Voice Gateway

Technical description

VoiceGateway (VG) enables the extension of the functionality of text chatbot systems with voice calls made in natural language, which makes decisions based on the words spoken by the interlocutor without the need to use the telephone keyboard to select specific options - the same as a normal telephone conversation.

The functionality described above is available thanks to the cooperation of a number of services such as: TTS (text-to-speech) - text-to-speech conversion, ASR (automatic-speech-recognition) - speech-to-text translation and the NLU engine interpreting the data provided by the interlocutor and making appropriate replies as defined in the FLOW module.
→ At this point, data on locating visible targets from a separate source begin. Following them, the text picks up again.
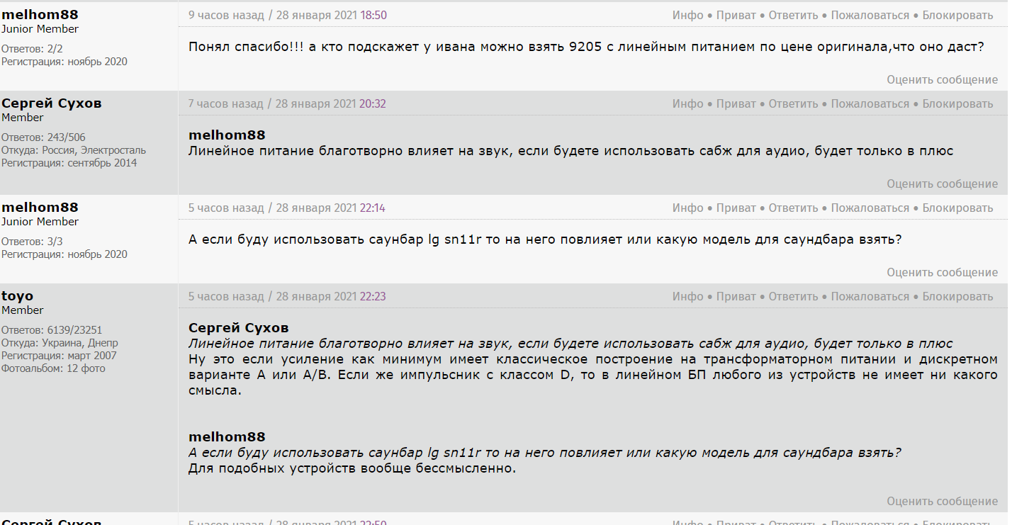This screenshot has width=1029, height=525.
Task: Open Инфо link on the 18:50 post
Action: pyautogui.click(x=687, y=15)
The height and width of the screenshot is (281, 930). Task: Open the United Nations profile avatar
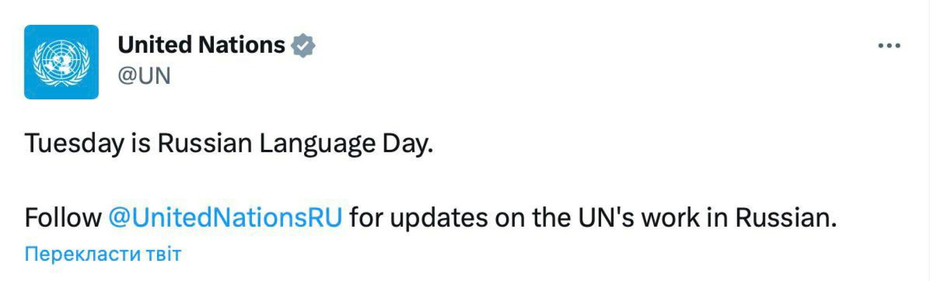[x=61, y=62]
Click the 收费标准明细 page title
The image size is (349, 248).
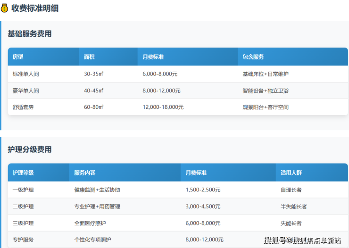click(35, 8)
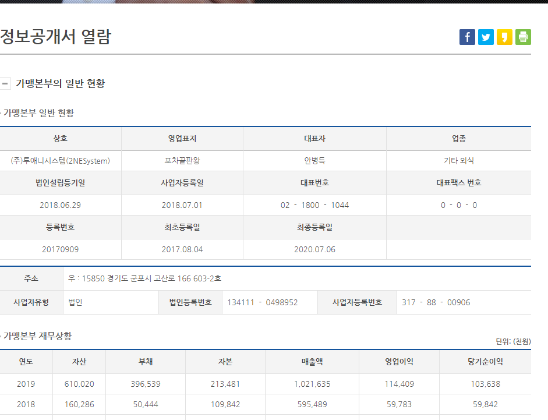Select the 가맹본부 재무상황 subsection heading
This screenshot has height=420, width=548.
click(37, 336)
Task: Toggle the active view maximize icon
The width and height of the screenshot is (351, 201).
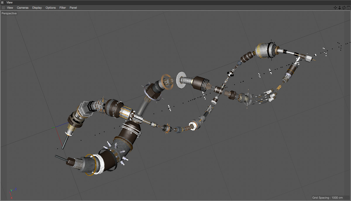Action: point(348,8)
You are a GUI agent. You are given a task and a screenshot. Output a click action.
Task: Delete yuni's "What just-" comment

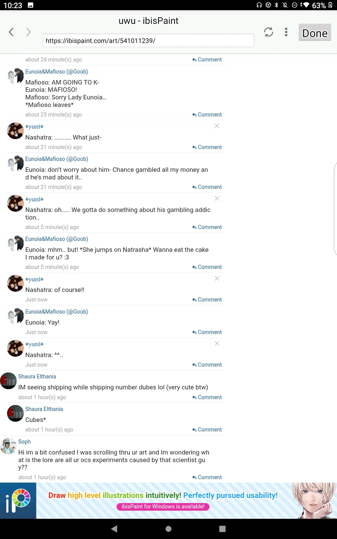point(217,126)
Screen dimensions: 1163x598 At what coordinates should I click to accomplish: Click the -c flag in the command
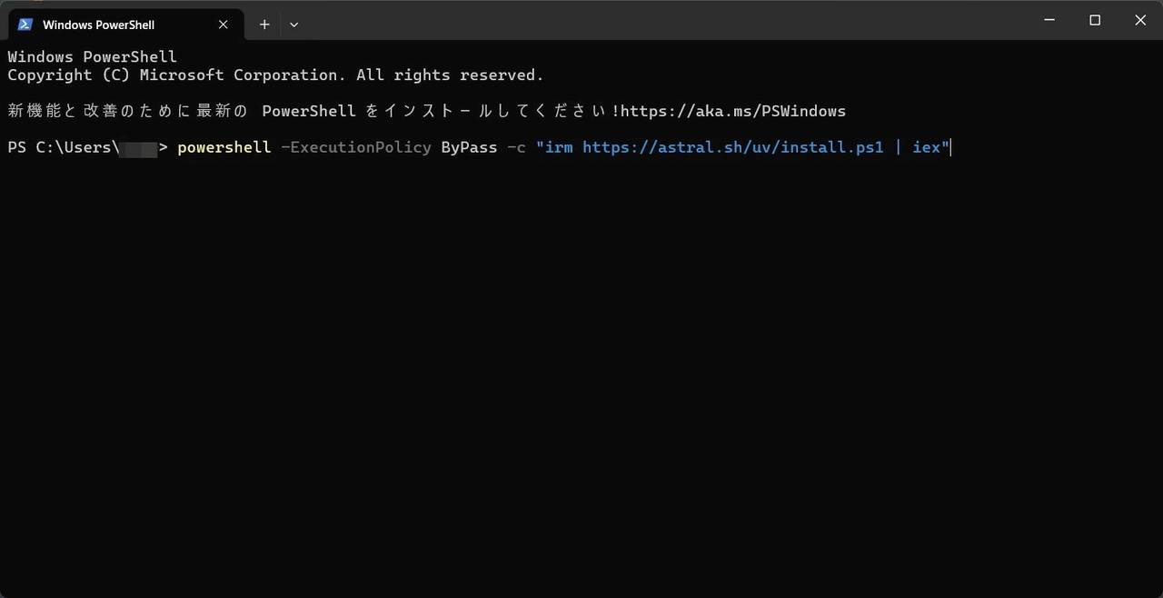(516, 147)
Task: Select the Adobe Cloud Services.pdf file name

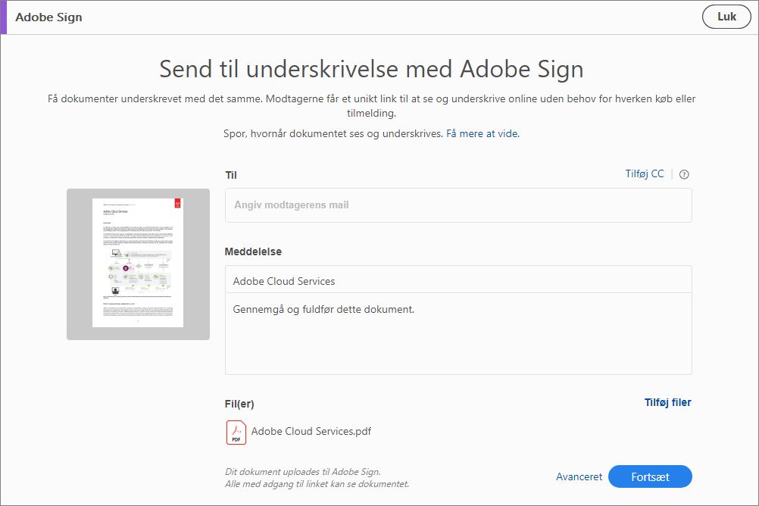Action: (311, 432)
VG integrates the above-mentioned functionalities, extending them with the possibility of cooperation with telephone service providers, integration with existing telephone exchanges and call center systems.

Description of tasks and functions

The basic functionality of VG is to enable automatic voice calls to be made according to a given conversation pattern in order to achieve a specific goal (obtaining information) from the interlocutor or to provide him with specific information he is looking for. Conducting such conversations is possible with high intensity, the rate of simultaneous conversations within one VG server instance can reach up to several hundred simultaneous connections - depending on the performance of the hardware environment and the complexity of the designed dialogues. VG allows you to view the transcription of recognized statements and logs the entire conversation along with downloading and recording the status of the phone call. It enables making incoming calls according to request and also has the functionality of making outgoing calls (dialer) with an extensive possibility of configuring the call algorithm. Conversations can be recorded digitally as audio files

Figure 1. General block diagram of modern call-center systems

Figure 1. General block diagram of modern call-center systems

Figure 1 shows the architecture of telephone systems and call centers most often found in modern implementations. The main element of such a telephone system is always a telephone exchange (PBX), which has the ability to make and receive telephone calls thanks to integration with a telecommunications service provider. Such a central office can provide many different services and functionalities, generally provided in a modular form. These may be:

  • Call recording module
  • IVR module
  • Call center system

VoiceGateway can be treated as an additional module of the call-center system, enabling the replacement of a 'live' agent with an automatic bot carrying out dialogues according to a given scenario. The VoiceGateway system is designed to replace physical agents in most cases, and from the perspective of the entire system, there was no particular need to additionally adapt the call-center system to the use of voice bots.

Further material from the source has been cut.